Politique

Affaire Roméo Dika/RDPC : La leçon magistrale de l’honorable Koupit Adamou

Le député de la nation qui s’est fait élire sous la bannière de l’Union Démocratique Camerounaise, tout en reconnaissant qu’il y a des avancés dans l’application de la loi au Cameroun, ne va pas du dos de la cuillère pour dire que « l’instrumentalisation des institutions reste le petit café que les membres du gouvernement se donne le luxe de boire chaque matin, chaque jour, quand il faut le faire pour protéger leur propre intérêt… ».

Dans la même veine, il fustige la posture des citoyens eux-mêmes, qui n’est pas différente de celle des gouvernants à bien des égards. S’agissant des déboires de Roméo Dika avec le RDPC, il dit ceci : « Roméo venait de rappeler tout à l’heure, ce que notre frère et ami, membre du comité central de RDPC, le Pr Messanga tenait ici comme propos sur une personnalité de l’opposition. Or je me rappelle qu’en ce moment-là, même Roméo n’avait pas eu à rappeler le Pr Messanga Nyamding à l’ordre. Parce qu’à ce moment-là il était du même camp. Donc il faut absolument qu’on comprenne que nos attitudes nous suivent, parce que ce que l’autre est aujourd’hui, vous pouvez être à la place de celui-là demain… Maintenant tout ce que vous avez soutenu comme arsenal de répression, ça se reverse sur vous. »

L’honorable Koupit Adamou termine par ce conseil : « Donc il faut être équitable, il faut être constamment juste, parce que la justice ne change pas, ni par rapport à l’espace ni par rapport au temps.

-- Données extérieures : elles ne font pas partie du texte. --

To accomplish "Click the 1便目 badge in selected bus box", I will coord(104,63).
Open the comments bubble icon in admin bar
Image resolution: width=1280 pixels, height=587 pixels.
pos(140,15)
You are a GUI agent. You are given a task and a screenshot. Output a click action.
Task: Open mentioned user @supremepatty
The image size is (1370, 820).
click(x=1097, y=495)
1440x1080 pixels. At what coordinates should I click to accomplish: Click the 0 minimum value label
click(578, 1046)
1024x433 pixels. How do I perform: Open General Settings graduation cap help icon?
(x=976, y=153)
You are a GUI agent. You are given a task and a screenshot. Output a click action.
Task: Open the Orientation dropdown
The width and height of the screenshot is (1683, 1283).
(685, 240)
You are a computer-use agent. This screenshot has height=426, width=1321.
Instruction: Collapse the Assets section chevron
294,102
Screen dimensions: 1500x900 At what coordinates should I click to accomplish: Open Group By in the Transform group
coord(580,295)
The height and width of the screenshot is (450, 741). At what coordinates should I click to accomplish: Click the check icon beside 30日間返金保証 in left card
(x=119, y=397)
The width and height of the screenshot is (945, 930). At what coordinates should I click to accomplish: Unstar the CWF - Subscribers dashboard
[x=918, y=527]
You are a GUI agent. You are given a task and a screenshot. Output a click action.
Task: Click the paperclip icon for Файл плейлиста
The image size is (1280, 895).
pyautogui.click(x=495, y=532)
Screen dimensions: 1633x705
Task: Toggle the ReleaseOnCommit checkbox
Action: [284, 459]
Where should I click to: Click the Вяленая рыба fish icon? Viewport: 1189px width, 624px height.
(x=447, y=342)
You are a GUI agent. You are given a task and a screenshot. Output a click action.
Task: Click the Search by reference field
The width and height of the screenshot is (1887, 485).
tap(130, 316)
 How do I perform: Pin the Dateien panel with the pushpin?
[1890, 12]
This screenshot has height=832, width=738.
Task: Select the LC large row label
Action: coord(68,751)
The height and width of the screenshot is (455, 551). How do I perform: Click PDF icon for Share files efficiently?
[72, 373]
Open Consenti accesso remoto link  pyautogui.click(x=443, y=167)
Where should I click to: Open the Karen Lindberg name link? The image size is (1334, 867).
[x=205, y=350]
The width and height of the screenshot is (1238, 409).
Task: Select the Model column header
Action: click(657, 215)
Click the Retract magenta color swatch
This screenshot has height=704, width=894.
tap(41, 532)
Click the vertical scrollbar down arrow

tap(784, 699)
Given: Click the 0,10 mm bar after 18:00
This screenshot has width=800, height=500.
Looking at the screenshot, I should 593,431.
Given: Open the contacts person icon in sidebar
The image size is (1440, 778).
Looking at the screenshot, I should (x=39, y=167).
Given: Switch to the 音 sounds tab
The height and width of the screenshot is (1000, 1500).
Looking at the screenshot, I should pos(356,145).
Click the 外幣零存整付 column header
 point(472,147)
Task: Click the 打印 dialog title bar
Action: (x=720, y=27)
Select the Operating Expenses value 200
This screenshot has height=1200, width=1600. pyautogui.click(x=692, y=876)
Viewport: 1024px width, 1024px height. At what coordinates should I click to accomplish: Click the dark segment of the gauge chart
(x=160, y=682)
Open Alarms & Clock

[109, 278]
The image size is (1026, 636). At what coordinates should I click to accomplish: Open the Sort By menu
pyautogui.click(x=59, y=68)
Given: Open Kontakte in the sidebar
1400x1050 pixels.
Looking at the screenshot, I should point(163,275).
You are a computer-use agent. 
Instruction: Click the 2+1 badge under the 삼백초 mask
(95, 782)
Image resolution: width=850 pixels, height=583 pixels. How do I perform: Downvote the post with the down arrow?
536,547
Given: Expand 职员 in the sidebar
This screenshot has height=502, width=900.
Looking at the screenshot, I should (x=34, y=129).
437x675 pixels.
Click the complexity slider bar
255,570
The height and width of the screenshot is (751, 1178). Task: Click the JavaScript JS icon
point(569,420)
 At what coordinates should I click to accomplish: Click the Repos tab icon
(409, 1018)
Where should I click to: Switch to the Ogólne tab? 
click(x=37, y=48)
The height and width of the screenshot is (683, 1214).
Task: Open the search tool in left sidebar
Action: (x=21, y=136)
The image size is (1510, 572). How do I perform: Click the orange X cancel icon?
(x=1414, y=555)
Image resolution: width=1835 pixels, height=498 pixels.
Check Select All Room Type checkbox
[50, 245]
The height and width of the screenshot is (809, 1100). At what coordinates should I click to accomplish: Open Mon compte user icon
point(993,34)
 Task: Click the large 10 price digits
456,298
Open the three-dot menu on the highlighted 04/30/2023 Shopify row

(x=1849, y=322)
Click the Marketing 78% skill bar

Donc quand vous défendez une position, cette position doit être vrai, parce que si la position que vous défendez aujourd’hui offense quelqu’un en face, demain si c’est vous qui être là, cela vas également vous offenser, mais vous n’allez pas vous en plaindre parce que vous savez que c’est la vérité que vous avez défendue. »

C’est pour cette raison que Koupit Adamou en que parlementaire, se dit à la fois déçu par l’attitude des officiels du gouvernement qui pensent que chaque fois qu’on est heurté, il faut activer les instruments de l’Etat pour sévir, que celle des camerounais qui se prête à ce jeu.